Empty ClassroomIt is a curious time to be reflecting upon the cybernetic networks of our schools, given that they are effectively closed at the moment. But the absence of something can help bring it into sharper focus - and in the case of schools, their vanishing leaves me with three small children to teach myself. This immediately gave me a sense of awed respect for the teachers who somehow manage to keep everyone’s attention for six hours, for at home even one hour is a struggle, especially when dealing with kids of wildly different ages and attention spans.

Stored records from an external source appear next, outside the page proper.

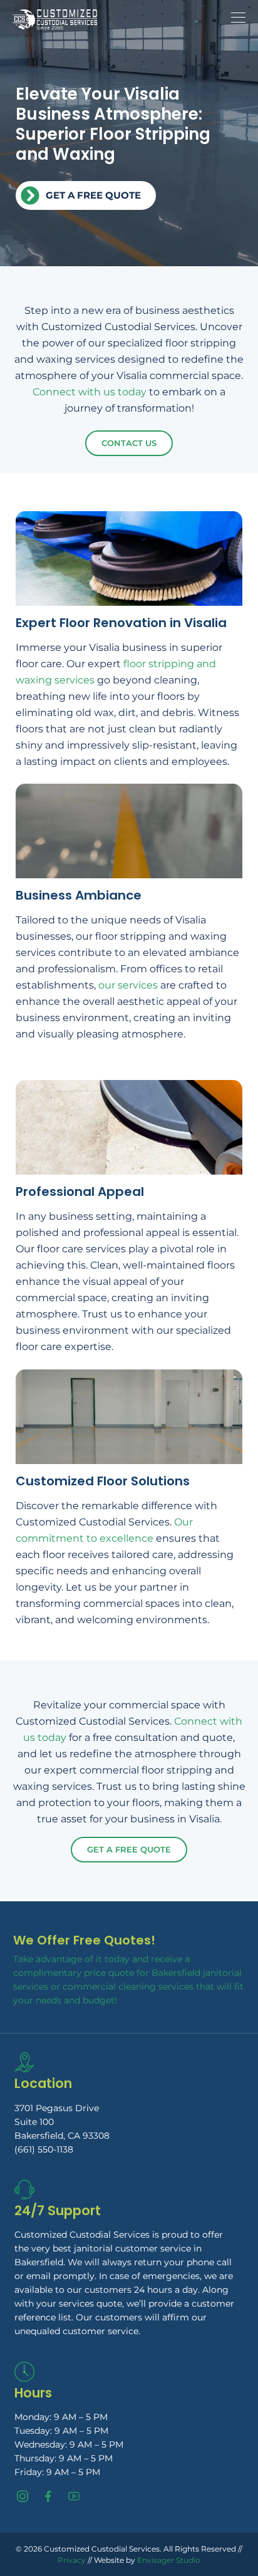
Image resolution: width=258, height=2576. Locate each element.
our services (128, 985)
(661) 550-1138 (43, 2149)
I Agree (129, 2549)
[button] (251, 2494)
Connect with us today (90, 392)
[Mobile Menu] (238, 18)
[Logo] (55, 19)
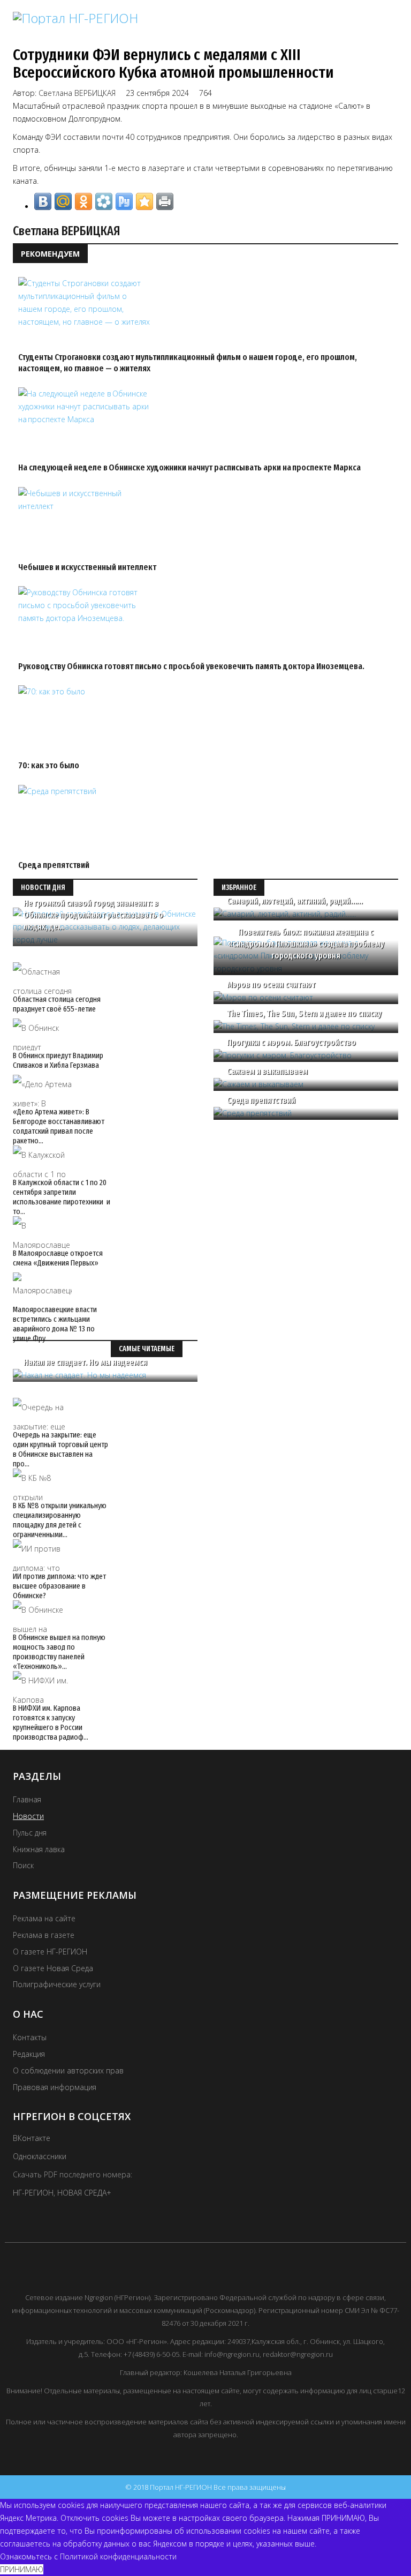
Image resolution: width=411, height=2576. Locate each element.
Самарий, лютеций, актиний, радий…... (295, 901)
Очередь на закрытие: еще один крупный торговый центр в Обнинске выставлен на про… (60, 1449)
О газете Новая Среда (53, 1968)
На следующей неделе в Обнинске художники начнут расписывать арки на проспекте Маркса (189, 467)
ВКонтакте (31, 2138)
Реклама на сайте (44, 1918)
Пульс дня (30, 1833)
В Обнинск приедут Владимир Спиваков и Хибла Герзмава (58, 1060)
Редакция (29, 2054)
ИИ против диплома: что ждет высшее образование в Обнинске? (59, 1585)
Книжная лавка (39, 1849)
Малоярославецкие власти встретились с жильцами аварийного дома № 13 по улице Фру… (55, 1324)
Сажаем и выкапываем (267, 1071)
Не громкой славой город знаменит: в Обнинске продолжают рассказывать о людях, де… (93, 915)
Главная (27, 1799)
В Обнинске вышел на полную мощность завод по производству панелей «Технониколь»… (59, 1652)
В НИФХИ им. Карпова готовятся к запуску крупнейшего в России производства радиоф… (50, 1722)
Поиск (23, 1865)
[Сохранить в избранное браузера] (144, 201)
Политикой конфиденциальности (118, 2556)
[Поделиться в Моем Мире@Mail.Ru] (63, 201)
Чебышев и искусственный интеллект (87, 567)
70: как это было (48, 765)
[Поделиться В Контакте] (42, 201)
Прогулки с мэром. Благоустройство (291, 1042)
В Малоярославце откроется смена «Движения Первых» (58, 1258)
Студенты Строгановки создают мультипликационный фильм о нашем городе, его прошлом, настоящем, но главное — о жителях (187, 362)
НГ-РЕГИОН (33, 2193)
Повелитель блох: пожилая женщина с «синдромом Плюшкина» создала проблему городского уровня (306, 944)
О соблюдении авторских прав (68, 2070)
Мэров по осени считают (271, 984)
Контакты (30, 2037)
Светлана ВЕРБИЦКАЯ (77, 93)
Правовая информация (54, 2087)
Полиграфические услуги (57, 1984)
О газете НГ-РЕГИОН (50, 1951)
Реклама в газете (43, 1935)
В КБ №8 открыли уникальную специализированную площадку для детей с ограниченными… (59, 1520)
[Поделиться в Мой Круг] (103, 201)
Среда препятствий (53, 865)
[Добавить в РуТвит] (124, 201)
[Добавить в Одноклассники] (83, 201)
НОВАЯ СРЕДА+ (84, 2193)
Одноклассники (39, 2156)
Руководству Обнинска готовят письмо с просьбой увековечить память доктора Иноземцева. (191, 666)
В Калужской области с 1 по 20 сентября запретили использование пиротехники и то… (61, 1197)
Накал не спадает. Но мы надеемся (85, 1362)
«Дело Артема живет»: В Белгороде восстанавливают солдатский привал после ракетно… (58, 1126)
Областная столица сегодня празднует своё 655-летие (57, 1004)
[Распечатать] (164, 201)
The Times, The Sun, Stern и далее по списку (304, 1013)
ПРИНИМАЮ (21, 2569)
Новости (28, 1816)
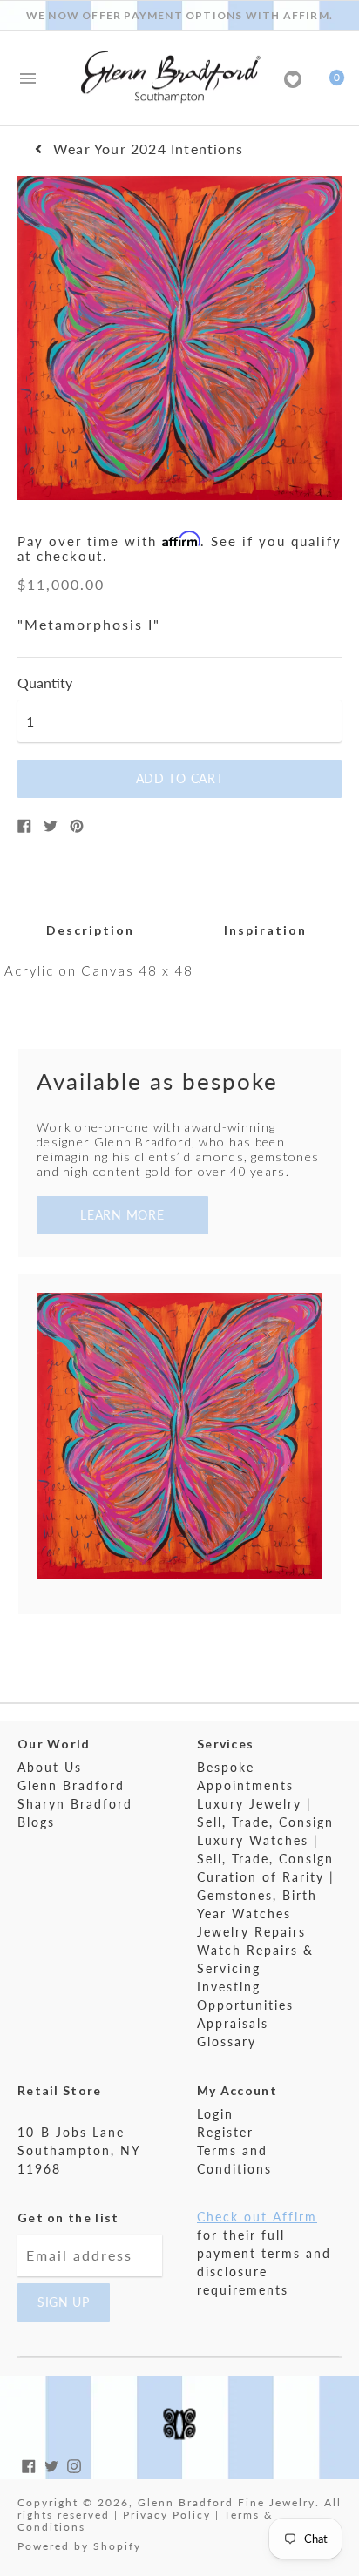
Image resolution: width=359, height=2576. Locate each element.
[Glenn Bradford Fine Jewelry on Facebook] (29, 2464)
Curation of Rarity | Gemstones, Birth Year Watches (266, 1895)
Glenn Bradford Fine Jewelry (226, 2502)
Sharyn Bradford (74, 1803)
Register (225, 2132)
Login (215, 2113)
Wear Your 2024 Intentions (148, 149)
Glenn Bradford (71, 1785)
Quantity (44, 683)
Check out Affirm (257, 2216)
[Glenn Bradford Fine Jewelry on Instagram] (74, 2464)
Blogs (36, 1822)
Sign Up (63, 2302)
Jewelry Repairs (251, 1931)
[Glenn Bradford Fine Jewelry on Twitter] (51, 2464)
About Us (49, 1767)
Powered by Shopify (79, 2545)
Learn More (122, 1214)
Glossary (226, 2041)
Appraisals (232, 2023)
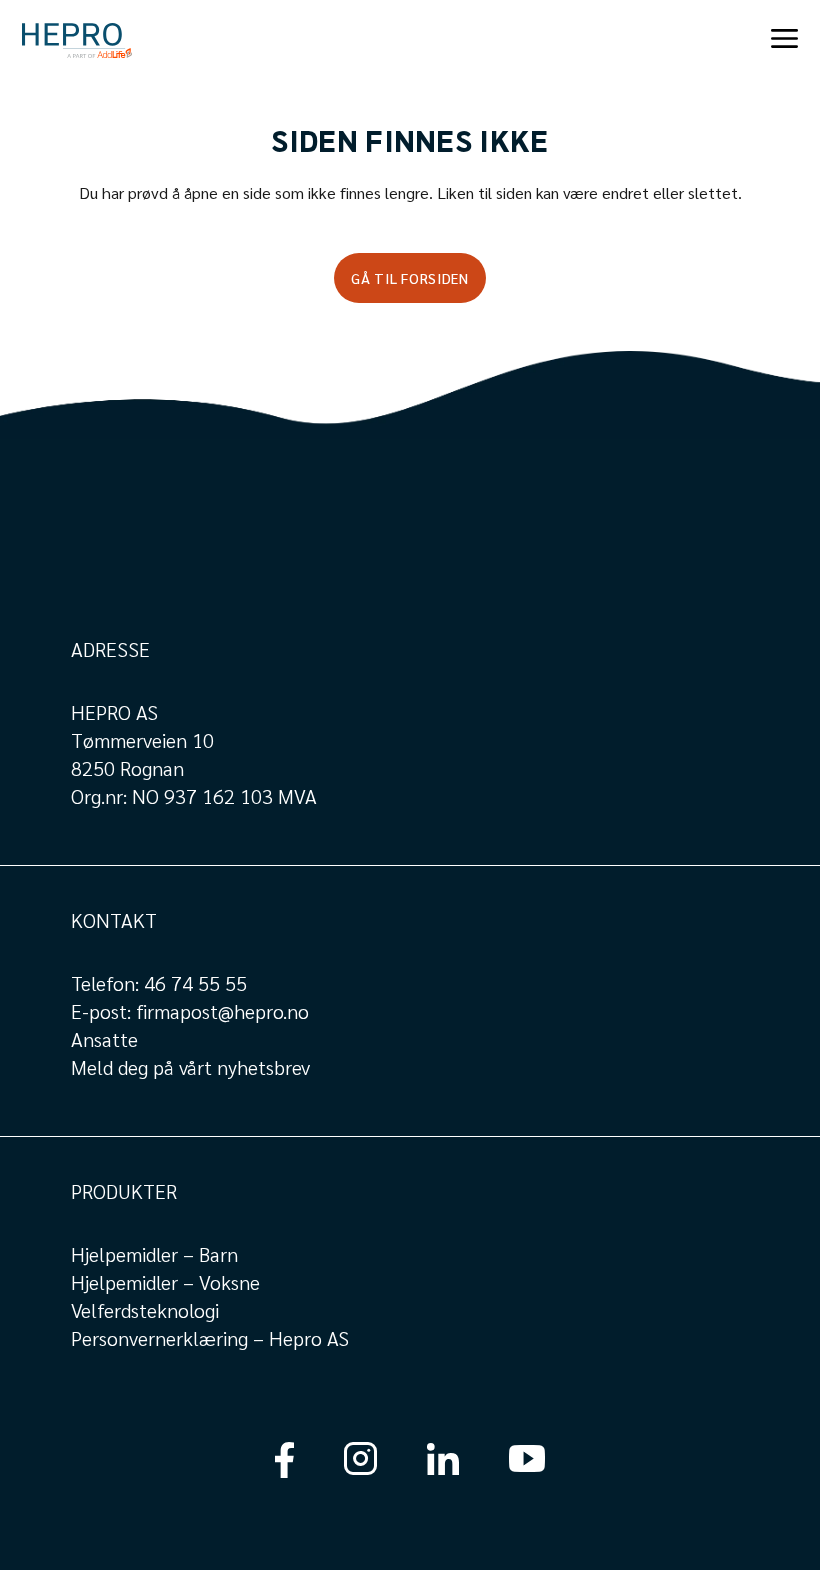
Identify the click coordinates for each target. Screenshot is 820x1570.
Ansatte (104, 1039)
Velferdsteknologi (145, 1310)
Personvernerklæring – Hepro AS (210, 1338)
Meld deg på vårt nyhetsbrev (190, 1067)
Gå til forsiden (410, 278)
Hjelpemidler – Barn (154, 1254)
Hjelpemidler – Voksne (165, 1282)
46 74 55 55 (195, 983)
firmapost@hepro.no (222, 1011)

My ‘home schooling’ turned a corner when I abandoned any pretence of following the official curriculum and simply taught what I knew well enough to teach confidently and what my kids showed aptitude or interest in learning. This has led to a dramatic improvement: I’ve largely eliminated the cryptic deciphering of exercises that come from a nebulous source and instead made teaching and learning an agreement between two individuals, in the manner advocated by Jacques Rancière in The Ignorant Schoolmaster. And isn’t this, in fact, what all education amounts to, if we take it as a purposeful activity and not a striving to check boxes?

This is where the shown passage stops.